The language I found Seventeen’s staff using in 2017—“invalidating anyone’s feelings,” or “we don’t want girls to feel ashamed,” for example—hints at the small philosophical strides publications have made when it comes to commodifying and packaging young girls’ behavior.
“Thinking back on it now though I’m like, yeah, maybe we shouldn’t have been [selling] this image that’s like”—here she put on a goofy voice—“your period is embarrassing and your body hair? Embarrassing! Nipples? Embarrassing!” Anat says. “But we weren’t thinking on that level with ‘Traumarama.’ It was just a quick story of what would be unpleasant to happen to you, without thinking, well, what’s the implication of what we’re telling girls?”
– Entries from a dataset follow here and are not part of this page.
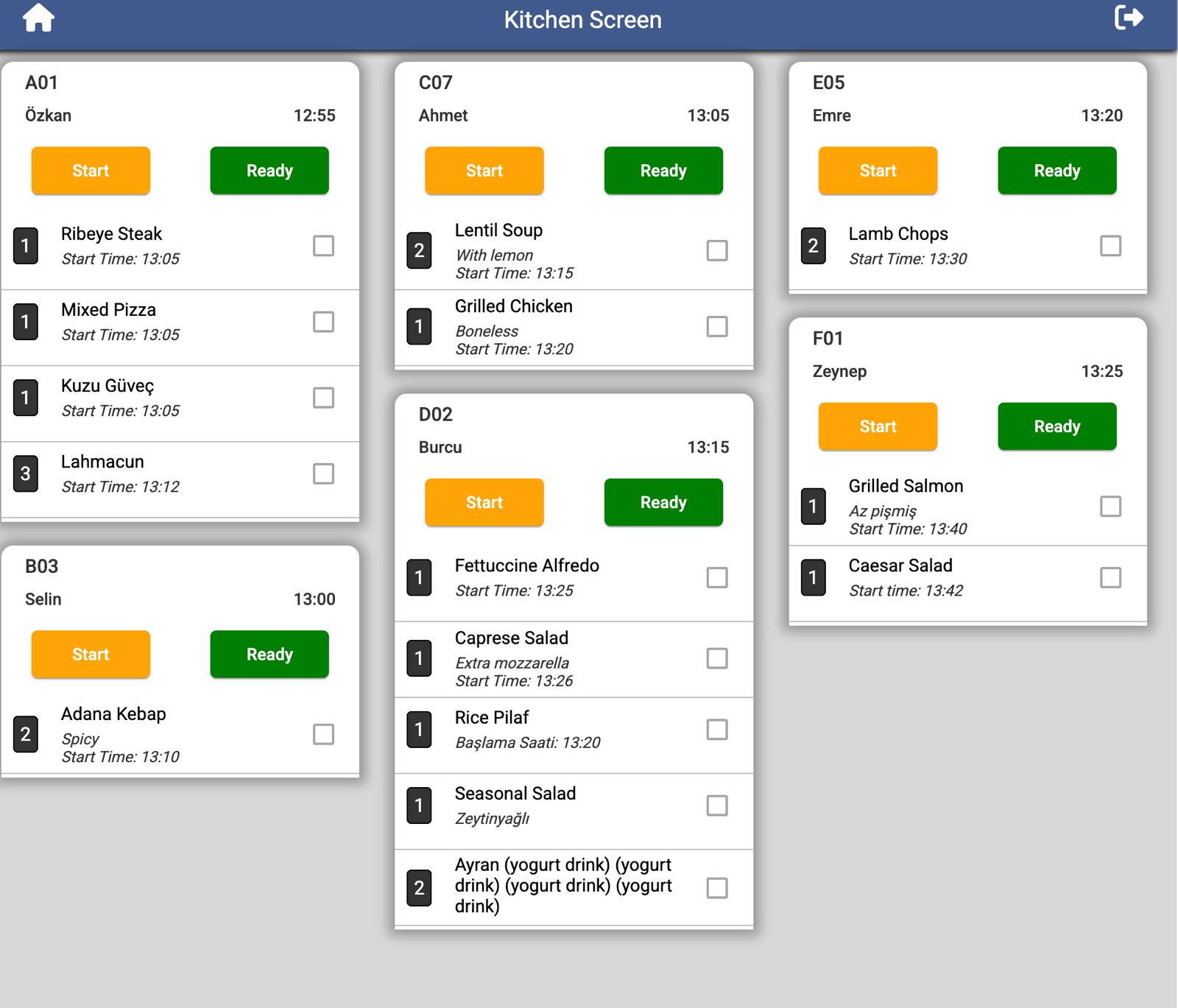Click quantity badge beside Adana Kebap

pos(26,734)
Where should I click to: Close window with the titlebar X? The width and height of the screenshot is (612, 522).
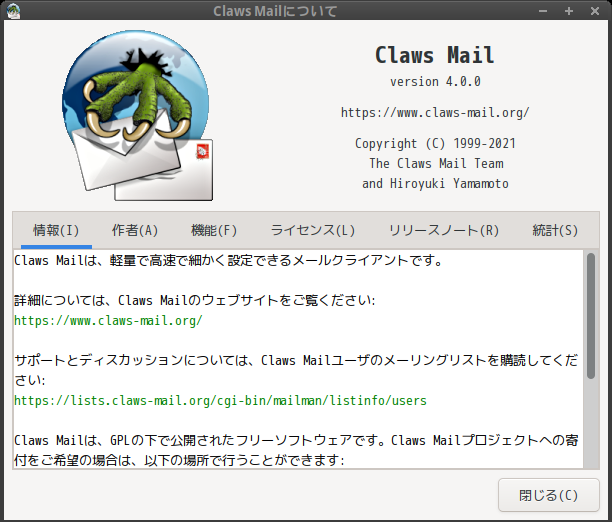pos(595,11)
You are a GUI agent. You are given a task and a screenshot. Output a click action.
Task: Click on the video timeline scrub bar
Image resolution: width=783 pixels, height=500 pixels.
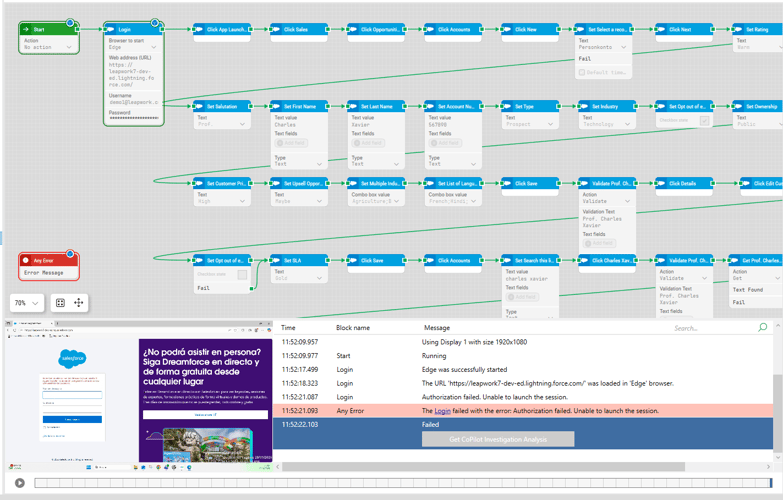coord(400,483)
The stories in “Traumarama” aren’t so tantalizing anymore to someone my age. I now actually understand the physics of tampons and have vomited in front of my boyfriend several times, thank you very much! But back in 1994, Seventeen’s packaging and publishing of embarrassing stories seemed somewhat ahead of its time. “It was a preview of clickbait,” Rorke says, looking back on “Traumarama” (he further dubbed it the “National Enquirer for teens”). “And now anyone who wants to sustain a job in publishing has to come up with the most embarrassing things possible and write about it so people go and click on it.”
Internet publishing tends to reward personal writing, and personal writing that shows quick returns online leans towards the grotesque, particularly when it comes to women’s bodies. There was xoJane’s infamous “It Happened To Me” series, which gave us stories about getting cat hair stuck in an IUD or almost being killed by your own period, and felt at times like an R-rated, more adult version of “Traumarama.” And then there are the embarrassing personal essays about getting dumped right before your wedding, or Reddit threads about how your boyfriend might be sleeping with his sister. All of it is, against our better instincts, irresistible.
The embarrassment in “Traumarama” might be juvenile, but the column is just one small moment in a long, enduring history of being fascinated with the gross possibilities of female bodies, what comes out them, what gets stuck in them and the desire to then share those stories to a hungry public. It made oversharing pieces of your life, all the gross details and embarrassing parts intact, completely normal for teenage girls.
“Where else were you going to tell people?” Mannarino says. “You could tell your friends of course—listen to what happened to me during 7th period—but otherwise, where else were you just sort of going to get it all out?”